It’s always the late empire period for old folks. When 1920 Claude McKay prophesied last time of granite wonders sinking in the sand at the end of his America poem, he was a self-proclaimed vital young man. He’s likely visualizing some hazy prophetic event with a undefined date as recorded by an even more distant future, and not the current toppling of certain bronze statues.*
McKay was 29.
To some old folks such as myself, fallen empires and overturned practices are not prophecy, we’ve seen them fall over as presently as gravity after their props and pedestals disappear, and so for the thoughtful among us, the conceivability that we might be living at the end of an American empire is not so strange, and even for the less-considered among us, we know our personal remaining time has shorter numbers.

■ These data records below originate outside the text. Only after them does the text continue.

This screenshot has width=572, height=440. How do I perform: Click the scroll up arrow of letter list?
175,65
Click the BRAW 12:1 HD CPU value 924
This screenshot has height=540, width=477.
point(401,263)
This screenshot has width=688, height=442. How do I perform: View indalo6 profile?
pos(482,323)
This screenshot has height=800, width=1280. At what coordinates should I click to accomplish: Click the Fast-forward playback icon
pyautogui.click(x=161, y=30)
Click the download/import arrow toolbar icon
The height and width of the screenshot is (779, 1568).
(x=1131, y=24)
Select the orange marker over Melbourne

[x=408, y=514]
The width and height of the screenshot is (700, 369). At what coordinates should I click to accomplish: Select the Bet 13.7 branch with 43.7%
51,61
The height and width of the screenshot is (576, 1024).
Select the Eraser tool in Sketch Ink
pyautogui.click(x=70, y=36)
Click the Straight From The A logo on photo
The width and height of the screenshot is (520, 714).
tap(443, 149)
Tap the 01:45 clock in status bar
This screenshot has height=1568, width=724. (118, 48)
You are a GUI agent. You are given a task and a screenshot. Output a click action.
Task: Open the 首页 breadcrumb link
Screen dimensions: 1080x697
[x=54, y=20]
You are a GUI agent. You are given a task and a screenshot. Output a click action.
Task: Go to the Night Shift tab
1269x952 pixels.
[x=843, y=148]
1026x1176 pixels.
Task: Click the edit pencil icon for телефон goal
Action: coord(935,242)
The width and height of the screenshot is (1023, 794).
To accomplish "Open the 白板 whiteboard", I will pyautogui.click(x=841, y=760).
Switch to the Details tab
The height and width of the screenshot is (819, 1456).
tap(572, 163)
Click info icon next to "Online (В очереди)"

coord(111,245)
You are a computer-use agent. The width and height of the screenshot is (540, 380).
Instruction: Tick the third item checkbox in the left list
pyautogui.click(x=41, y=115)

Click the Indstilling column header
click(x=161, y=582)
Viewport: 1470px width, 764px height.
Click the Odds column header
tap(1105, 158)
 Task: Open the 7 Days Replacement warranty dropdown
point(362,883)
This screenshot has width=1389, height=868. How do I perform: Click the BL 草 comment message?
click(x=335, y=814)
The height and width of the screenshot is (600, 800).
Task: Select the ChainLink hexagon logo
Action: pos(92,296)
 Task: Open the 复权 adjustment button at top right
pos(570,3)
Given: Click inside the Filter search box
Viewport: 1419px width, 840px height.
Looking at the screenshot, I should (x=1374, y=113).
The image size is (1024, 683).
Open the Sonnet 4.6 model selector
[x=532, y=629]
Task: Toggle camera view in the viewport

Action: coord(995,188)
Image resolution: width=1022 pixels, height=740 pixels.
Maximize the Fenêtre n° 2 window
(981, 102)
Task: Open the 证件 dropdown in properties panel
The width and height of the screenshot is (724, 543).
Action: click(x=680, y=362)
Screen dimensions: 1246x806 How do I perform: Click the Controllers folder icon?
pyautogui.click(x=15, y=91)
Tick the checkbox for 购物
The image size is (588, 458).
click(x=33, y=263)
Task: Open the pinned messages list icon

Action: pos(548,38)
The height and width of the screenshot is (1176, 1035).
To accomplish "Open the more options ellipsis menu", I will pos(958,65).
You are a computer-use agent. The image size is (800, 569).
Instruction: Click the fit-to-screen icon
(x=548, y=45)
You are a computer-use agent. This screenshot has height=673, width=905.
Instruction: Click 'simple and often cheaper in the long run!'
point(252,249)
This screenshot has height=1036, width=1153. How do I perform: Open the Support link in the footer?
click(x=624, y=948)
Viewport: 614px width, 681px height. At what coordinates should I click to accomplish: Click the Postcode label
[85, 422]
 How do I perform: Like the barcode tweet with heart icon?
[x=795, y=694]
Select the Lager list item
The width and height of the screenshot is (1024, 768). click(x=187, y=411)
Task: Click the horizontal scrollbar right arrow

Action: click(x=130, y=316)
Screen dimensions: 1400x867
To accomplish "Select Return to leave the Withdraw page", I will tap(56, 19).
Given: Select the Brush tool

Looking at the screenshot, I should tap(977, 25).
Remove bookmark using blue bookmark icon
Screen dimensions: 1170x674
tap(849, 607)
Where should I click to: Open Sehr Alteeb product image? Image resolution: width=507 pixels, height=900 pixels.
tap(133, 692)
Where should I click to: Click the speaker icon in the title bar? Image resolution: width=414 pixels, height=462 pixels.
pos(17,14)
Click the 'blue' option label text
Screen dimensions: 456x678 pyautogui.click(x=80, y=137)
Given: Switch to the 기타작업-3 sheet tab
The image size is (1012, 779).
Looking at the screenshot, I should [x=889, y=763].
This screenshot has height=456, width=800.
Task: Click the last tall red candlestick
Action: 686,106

This summer I showed a 15-year-old a YouTube recording of a live reading by Allen Ginsberg of his poem also called “America.” They’d showed me YouTube videos of earnest anarchists explaining the essential evils of money controlling government, after which they ask me if I’ve read Kropotkin. They live in a world were schoolyard bullying is considered actionable, not character building, and where the ideograms of gender-queer nearly exceed the Phoenician alphabet. Marijuana is about as novel and exotic as some parent’s veneer liquor cabinet.
They also live in a world where the man with a gun is found in the right if he’s afraid, doubly so if he’s a government agent. Economically we have endured a second Gilded Age where we have the Internet instead of railroads. For this generation, their first memory of a President was a competent and graceful Black man. Their second memory of a president, is not.
I haven’t mentioned environmental danger, Covid-19, or spoken of that tiger’s tooth that sank into the throat of George Floyd in our shared city. My catalog will be too long or too incomplete. There’s no other choice.
Here, I said, “This is anarchism!” and I launched the video. A static picture of a 1960’s Ginsberg stayed stationary on the screen and the soundtrack played. Ginsberg wrote this when he too was 29, just as McKay had been, though decades later in the American experiment. There was another red scare going on. Likely it was not much safer to be Black (or Jewish), Left, poor, or Gay and expect legal respect between 1920 and the January 1956 Ginsberg aurally date stamps his poem with.
Ginsberg reading the entirety of his “America.” Warning to tender ears: his performance, like mine below, includes one F-bomb.
In maybe a minute, 2020 made their judgement: “This is bad. It’s terribly recorded.”
I think its faults to this young audience were more at this was old, and this is not new. They had not lived in 1956, the supposed happy, carefree “The Fifties” of which “The Sixties” were in betrayal of. More than merely novel then for Ginsberg to stand up in public and say the unholy word about the holy bomb; for him to speak frankly about not being neurotypical, gender conforming, and accepting of the post WWII social order; to not only oppose, but to make fun of racism and red-baiting, and to say all of this as if it could and should be said in poetry. This was no longer revolutionary to this teenage 2020 set of experience. There’s now a mix tape every day saying the same.
Revolutionary? I’m presenting this series for American Independence Day. “America” is Allen Ginsberg’s declaration of independence. Like the later parochial details in the July 4th document that no one now remembers, parts may have dated. And it’s no longer novel to say all men are created equal either. I wouldn’t want it any other way.
“America” is Allen Ginsberg’s declaration of independence.
So, I’m grateful for Ginsberg. I listened to that recording of his “America” several times in the tumult of this year. Some things he speaks about are not, alas, mooted points. My young viewer may at times overestimate our current state of accomplishment, just as I’m intimately aware of how far we’ve come from then.
I saw Ginsberg read a couple of times, but never this poem. However, I have an aged memory of it being read, not by him but by an Iowa rock band called the Emergency Broadcasting System in the late Sixties. They would open up their first set with the lead singer speaking sections of this poem while the band riffed behind him. I liked the combining of rock band energy with this then only teenaged poem, and maybe that’s part of why this project exists.
I’ll note that the sections I quote from “America” in today’s piece may be long enough that I could be breaching copyright on Ginsberg’s work here. Rights holders, if that’s the case, I won’t debate your point.
The player gadget for my performance of sections from Allen Ginsberg’s “America” is below. Is there more to say and perform as I look to poetry’s statements on July 4th? I plan at least one more as we approach Independence Day—one from yet another American time, and with another outlook different from McKay and Ginsberg.
*It’s only in this century that I became aware that a large percentage of the Confederate Civil War statues date from the early 20th century period, not to the years right after the war. There were no monuments being erected then to the enslaved people whose bondage was material to making that genteel and romanticized world of noble warriors however. Must have been an oversight.
McKay did have one example of revolutionary change in his experience-bank: the 1917 Russian Revolution. Like many of his era’s leftists he was hopeful, even inspired, by it for some time. Yes, he reevaluated that eventually. Revolutionary ideals do not equal the regimes that follow.